Although CBS debuted "Person of Interest" last week, I didn't get around to watching the Pilot episode until last night. I thought it was reasonably interesting, certainly less flawed than "Terra Nova," though less ambitious as well.
"Person of Interest" is kind of like a post-9/11 mix of "The Pretender" (which was kind of a then-modern version of "The Fugitive") and "The Minority Report." The gimmick is that Michael Emerson's character, a technology company CEO, has hacked a backdoor entrance into a software surveillance program that uses the ubiquitious public cameras to predict future crime. (It seems like the show is set in the present day, except one where the US installed all these public cameras, much as London has.) Jim Caviziel is the ex-CIA operative that Emerson has recruited to determine whether the so-called person of interest identified by the program is likely to be a victim or perpetrator, and to stop the crime from happening.
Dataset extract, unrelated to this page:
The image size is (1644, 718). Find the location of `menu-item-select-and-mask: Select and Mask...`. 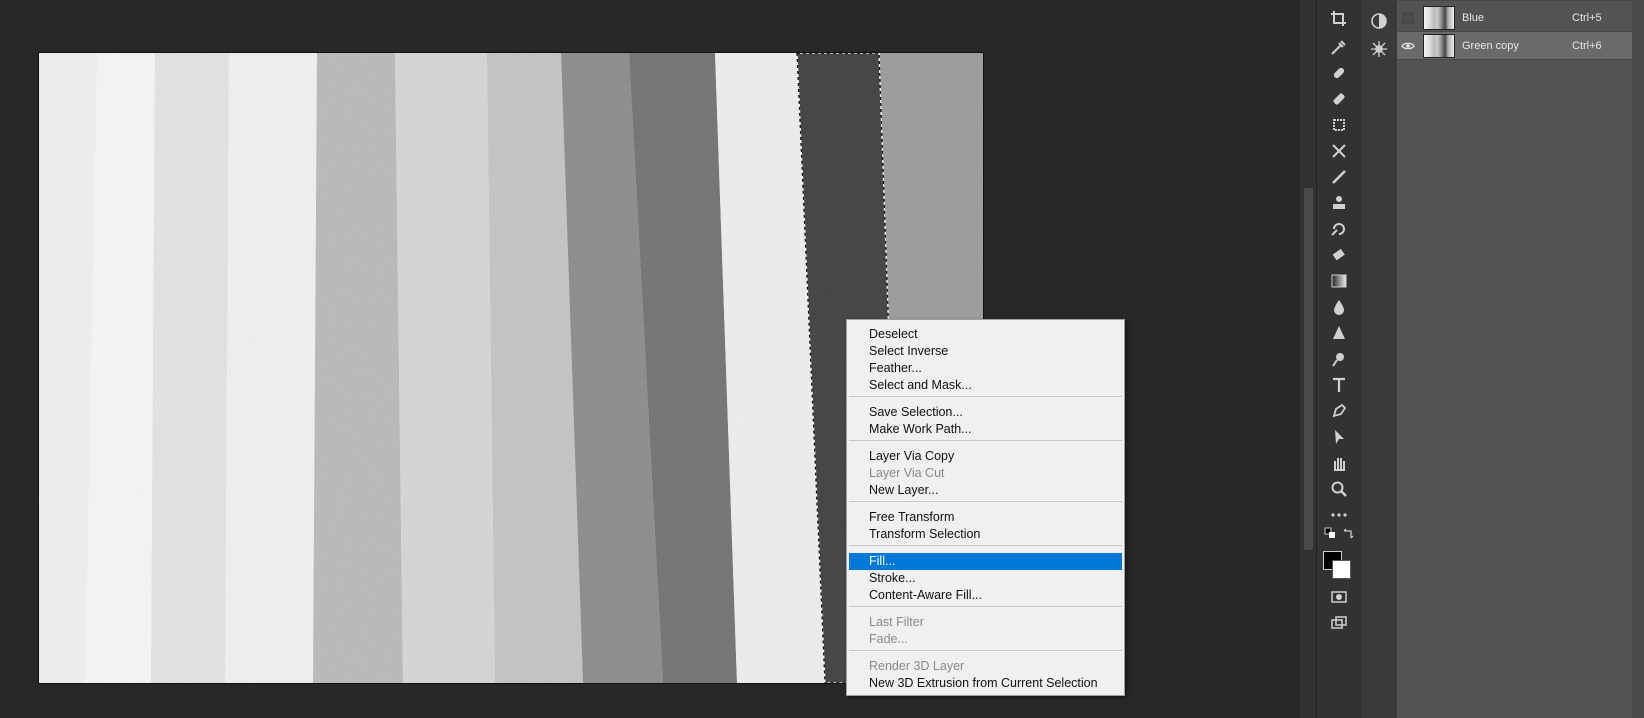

There are some scenes of quick violence, and Caviziel's character has a penchant like the T-1000 terminator in "T2: Judgment Day," which is to say that he tends not to kill but prefers instead to disable by shooting bad guys in the legs. Well, that is, when he's not beating them up. Indeed, the episode begins with a predictable, yet cathartically enjoyable sequence on a subway, where a gang of thugs approaches Caviziel, expecting to rob him, and certainly not expecting to have him singlehandedly demolish them all. . . .
It seems like this is one of those shows where there is a long arc in the background dealing with the skeletons in Emerson's and Caviziel's closets, but the primary episode to episode focus is on the instant matter, which will of course be wrapped up at the end of the episode. CBS does know what it's doing with these kinds of shows, and I expect "Person of Interest" to be something like a modest hit for this season. I'm not terribly excited about it the way that I was for, say, "24" or "Prison Break," but off the top of my head, it may be the best non-reality drama for me that's not on the USA Network (which has "Burn Notice," "White Collar," and "Covert Affairs" -- all of which are better than any dramas on regular network TV).